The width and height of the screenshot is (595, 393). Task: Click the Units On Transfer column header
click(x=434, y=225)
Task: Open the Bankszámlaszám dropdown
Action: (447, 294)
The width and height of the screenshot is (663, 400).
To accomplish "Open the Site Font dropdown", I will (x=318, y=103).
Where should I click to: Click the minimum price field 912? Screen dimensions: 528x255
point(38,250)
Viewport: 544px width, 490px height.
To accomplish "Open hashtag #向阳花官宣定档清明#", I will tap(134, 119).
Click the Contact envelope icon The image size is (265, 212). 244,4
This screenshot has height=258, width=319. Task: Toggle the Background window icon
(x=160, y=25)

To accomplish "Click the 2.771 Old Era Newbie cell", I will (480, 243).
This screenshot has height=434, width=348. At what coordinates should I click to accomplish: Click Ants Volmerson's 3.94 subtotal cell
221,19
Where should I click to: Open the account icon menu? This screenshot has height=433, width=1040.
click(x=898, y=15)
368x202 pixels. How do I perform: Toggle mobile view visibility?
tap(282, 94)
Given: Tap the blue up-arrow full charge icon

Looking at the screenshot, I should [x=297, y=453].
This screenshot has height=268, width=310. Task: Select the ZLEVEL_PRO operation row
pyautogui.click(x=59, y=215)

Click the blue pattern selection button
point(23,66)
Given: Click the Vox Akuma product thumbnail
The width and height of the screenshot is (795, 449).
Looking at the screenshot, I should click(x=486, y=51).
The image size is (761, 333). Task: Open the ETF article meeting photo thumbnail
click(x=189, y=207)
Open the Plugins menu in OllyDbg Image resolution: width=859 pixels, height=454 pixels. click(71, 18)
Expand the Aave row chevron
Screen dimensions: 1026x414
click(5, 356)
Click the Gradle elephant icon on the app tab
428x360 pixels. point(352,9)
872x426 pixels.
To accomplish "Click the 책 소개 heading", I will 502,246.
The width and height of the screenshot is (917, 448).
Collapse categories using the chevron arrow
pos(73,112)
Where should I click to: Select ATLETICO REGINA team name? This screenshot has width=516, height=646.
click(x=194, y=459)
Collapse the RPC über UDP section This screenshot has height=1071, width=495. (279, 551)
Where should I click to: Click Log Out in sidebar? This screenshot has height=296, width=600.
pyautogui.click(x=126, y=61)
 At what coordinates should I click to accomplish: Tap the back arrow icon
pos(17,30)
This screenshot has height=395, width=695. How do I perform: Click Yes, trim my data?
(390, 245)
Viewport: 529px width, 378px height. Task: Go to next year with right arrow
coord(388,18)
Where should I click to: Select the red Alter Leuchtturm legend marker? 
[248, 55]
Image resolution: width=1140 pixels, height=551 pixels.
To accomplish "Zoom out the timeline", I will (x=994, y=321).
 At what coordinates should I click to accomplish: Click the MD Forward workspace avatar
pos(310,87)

§ **PROBLEM TO WORK ON**
Please write the entries out again exactly as they stand.

§ **REPLY TO THE TASK**
The width and height of the screenshot is (595, 393). Task: Click the Units On Transfer column header
click(x=434, y=225)
Task: Open the Bankszámlaszám dropdown
Action: (447, 294)
The width and height of the screenshot is (663, 400).
To accomplish "Open the Site Font dropdown", I will (x=318, y=103).
Where should I click to: Click the minimum price field 912? Screen dimensions: 528x255
point(38,250)
Viewport: 544px width, 490px height.
To accomplish "Open hashtag #向阳花官宣定档清明#", I will tap(134, 119).
Click the Contact envelope icon The image size is (265, 212). 244,4
This screenshot has height=258, width=319. Task: Toggle the Background window icon
(x=160, y=25)

To accomplish "Click the 2.771 Old Era Newbie cell", I will (480, 243).
This screenshot has height=434, width=348. At what coordinates should I click to accomplish: Click Ants Volmerson's 3.94 subtotal cell
221,19
Where should I click to: Open the account icon menu? This screenshot has height=433, width=1040.
click(x=898, y=15)
368x202 pixels. How do I perform: Toggle mobile view visibility?
tap(282, 94)
Given: Tap the blue up-arrow full charge icon

Looking at the screenshot, I should [x=297, y=453].
This screenshot has height=268, width=310. Task: Select the ZLEVEL_PRO operation row
pyautogui.click(x=59, y=215)

Click the blue pattern selection button
point(23,66)
Given: Click the Vox Akuma product thumbnail
The width and height of the screenshot is (795, 449).
Looking at the screenshot, I should click(x=486, y=51).
The image size is (761, 333). Task: Open the ETF article meeting photo thumbnail
click(x=189, y=207)
Open the Plugins menu in OllyDbg Image resolution: width=859 pixels, height=454 pixels. click(71, 18)
Expand the Aave row chevron
Screen dimensions: 1026x414
click(5, 356)
Click the Gradle elephant icon on the app tab
428x360 pixels. point(352,9)
872x426 pixels.
To accomplish "Click the 책 소개 heading", I will 502,246.
The width and height of the screenshot is (917, 448).
Collapse categories using the chevron arrow
pos(73,112)
Where should I click to: Select ATLETICO REGINA team name? This screenshot has width=516, height=646.
click(x=194, y=459)
Collapse the RPC über UDP section This screenshot has height=1071, width=495. (279, 551)
Where should I click to: Click Log Out in sidebar? This screenshot has height=296, width=600.
pyautogui.click(x=126, y=61)
 At what coordinates should I click to accomplish: Tap the back arrow icon
pos(17,30)
This screenshot has height=395, width=695. How do I perform: Click Yes, trim my data?
(390, 245)
Viewport: 529px width, 378px height. Task: Go to next year with right arrow
coord(388,18)
Where should I click to: Select the red Alter Leuchtturm legend marker? 
[248, 55]
Image resolution: width=1140 pixels, height=551 pixels.
To accomplish "Zoom out the timeline", I will (x=994, y=321).
 At what coordinates should I click to accomplish: Click the MD Forward workspace avatar
pos(310,87)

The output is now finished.